Frank A. Perullo, spokesman for Herbology, said the companies were attracted to the building in Athol because it is zoned appropriately and the town has set parcels of land for indoor cultivation.
“Once we find a site that is zoned appropriately that meets state buffer requirements, like (away from) common areas where children congregate and the requirement of the town buffer, we are interested,” Mr. Perullo said. “This site is perfect. It is secure, surrounded by a river and railroad, and there is only one entrance. Athol is the only property right now in our sights. We love the property.
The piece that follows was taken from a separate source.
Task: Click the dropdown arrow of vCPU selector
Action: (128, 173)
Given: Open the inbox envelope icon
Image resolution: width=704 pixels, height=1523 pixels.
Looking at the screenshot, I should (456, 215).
It is the way to go.”
Additionally, the town was receptive during initial discussions, he said.
The developer is investing millions of dollars in the site, he said, and renovations will be done in phases, starting with 100,000 square feet and eventually taking up the entire complex and potentially adding more structures.
If all goes smoothly, the facility could open by the second fiscal quarter of next year, he said, initially hiring 200 full-time people for “good paying jobs” of $15-plus an hour in a fast-growing industry that is projected to outpace manufacturing nationally by 2020 and soar to $25 billion in revenue.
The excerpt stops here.